I nuzzle into the crook of his neck. “I’m sorry I accused you of sleeping with her after Chicago,” I say. “It was a knee-jerk reaction. Everything she said about you missing Maddox’s first years and how you’d never do that to another baby—I knew it was true. I knew that even if she’d tricked you into getting pregnant that you would never leave a baby you’d created. I had visions of that woman being bonded to you forever and it crushed me.”

“It’s not going to happen, darlin’. I promise,” he says. “She’ll be out of our lives very soon. I’ve got a team of lawyers and a private investigator working to disprove her claim. But medical records are private. Even though she says I’m the father; that still doesn’t give me the right to access them without her permission. And she hasn’t given me permission. What does that tell you?”

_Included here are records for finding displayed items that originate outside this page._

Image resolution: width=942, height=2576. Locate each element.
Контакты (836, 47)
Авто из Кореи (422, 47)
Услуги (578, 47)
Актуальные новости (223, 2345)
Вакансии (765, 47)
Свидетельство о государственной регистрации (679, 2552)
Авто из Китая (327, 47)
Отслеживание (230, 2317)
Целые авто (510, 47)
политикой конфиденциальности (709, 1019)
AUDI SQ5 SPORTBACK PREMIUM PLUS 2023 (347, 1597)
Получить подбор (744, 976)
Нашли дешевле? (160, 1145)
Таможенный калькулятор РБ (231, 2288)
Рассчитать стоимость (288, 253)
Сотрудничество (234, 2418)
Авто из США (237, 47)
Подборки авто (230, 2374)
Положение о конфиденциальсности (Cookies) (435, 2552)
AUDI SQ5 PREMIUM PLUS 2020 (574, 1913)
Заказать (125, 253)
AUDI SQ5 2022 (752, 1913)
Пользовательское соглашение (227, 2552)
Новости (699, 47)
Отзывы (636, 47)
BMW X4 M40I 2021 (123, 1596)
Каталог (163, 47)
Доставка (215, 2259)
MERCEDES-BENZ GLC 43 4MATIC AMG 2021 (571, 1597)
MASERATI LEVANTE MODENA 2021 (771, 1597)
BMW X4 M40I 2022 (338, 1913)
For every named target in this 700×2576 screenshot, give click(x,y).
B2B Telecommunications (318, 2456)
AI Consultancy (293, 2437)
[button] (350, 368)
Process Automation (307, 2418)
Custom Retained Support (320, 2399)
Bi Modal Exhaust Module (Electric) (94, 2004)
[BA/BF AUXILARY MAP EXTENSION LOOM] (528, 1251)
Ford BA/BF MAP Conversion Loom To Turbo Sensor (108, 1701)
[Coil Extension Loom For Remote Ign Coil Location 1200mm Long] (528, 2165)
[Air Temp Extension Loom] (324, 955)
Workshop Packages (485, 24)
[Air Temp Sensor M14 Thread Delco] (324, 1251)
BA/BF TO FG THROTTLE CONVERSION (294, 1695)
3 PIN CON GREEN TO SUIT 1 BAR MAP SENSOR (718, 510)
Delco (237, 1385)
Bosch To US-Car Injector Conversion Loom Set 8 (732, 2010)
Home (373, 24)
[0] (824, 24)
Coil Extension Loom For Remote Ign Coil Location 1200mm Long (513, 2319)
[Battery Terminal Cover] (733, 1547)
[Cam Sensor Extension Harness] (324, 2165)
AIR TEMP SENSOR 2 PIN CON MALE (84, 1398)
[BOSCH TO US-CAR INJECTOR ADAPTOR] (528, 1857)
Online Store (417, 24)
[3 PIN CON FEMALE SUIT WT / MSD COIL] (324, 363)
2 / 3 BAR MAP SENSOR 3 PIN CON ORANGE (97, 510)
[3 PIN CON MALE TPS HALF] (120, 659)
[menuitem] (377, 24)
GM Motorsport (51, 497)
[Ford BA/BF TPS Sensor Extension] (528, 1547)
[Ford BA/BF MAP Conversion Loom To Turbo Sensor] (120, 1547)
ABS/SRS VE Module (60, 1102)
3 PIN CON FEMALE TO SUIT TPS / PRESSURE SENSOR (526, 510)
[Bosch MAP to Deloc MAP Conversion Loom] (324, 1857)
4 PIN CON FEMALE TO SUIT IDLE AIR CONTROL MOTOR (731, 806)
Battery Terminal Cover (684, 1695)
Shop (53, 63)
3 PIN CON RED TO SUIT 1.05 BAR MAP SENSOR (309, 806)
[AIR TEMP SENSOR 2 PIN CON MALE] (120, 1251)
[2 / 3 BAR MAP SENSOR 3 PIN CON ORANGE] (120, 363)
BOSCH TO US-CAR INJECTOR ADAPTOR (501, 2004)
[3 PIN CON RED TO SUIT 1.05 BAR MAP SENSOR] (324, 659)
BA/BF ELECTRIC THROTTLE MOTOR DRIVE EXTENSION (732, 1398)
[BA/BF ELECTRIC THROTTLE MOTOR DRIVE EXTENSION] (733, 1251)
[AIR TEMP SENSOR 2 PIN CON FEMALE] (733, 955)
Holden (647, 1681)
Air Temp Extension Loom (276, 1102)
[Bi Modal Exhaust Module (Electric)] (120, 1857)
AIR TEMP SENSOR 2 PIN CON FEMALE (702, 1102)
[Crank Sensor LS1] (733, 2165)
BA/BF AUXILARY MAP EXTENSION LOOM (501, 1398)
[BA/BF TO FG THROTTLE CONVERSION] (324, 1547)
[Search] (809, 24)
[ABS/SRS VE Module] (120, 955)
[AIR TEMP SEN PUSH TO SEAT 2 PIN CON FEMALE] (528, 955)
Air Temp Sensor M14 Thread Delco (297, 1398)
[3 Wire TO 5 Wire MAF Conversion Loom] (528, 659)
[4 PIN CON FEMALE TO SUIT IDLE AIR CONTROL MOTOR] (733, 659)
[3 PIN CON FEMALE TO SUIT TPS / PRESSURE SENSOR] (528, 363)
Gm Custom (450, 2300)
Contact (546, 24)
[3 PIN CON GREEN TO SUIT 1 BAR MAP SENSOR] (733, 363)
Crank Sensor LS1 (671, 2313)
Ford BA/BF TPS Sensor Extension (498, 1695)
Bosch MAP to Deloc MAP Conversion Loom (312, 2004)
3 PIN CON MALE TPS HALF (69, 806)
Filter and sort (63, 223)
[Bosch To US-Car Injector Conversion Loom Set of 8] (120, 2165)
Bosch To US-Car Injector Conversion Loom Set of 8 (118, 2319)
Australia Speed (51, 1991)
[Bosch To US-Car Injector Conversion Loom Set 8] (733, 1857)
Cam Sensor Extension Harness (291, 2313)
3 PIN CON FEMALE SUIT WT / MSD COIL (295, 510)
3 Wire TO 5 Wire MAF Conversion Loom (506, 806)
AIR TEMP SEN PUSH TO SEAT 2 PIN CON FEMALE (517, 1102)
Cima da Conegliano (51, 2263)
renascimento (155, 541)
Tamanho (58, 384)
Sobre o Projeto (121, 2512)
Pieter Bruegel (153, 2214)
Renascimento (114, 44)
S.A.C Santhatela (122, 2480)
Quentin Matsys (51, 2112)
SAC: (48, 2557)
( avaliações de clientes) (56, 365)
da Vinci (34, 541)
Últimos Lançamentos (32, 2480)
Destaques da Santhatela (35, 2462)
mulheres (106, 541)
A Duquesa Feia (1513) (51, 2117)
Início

“You’re right,” I say. “I know she’s using this as a last ditch effort to break us up. But, God, Gavin, if she really does have a baby? All I can say is that I’m glad she’s rich and can afford the best nannies, because that poor kid will need someone with an actual moral compass to raise it.”

He laughs. Then he asks, “Are you okay? Are we okay?”

I nod. “Yes, we’re okay.”

He raises a seductive eyebrow. “Then how about we take advantage of this unexpected quiet time together?”

I giggle. “Is there any page in particular that you want to try?”

He laughs. “Every page,” he says, picking me up to carry me back to our bedroom. “I want to act out every love scene in every book you’ve ever written. I don’t care if it takes our entire lives to do it.”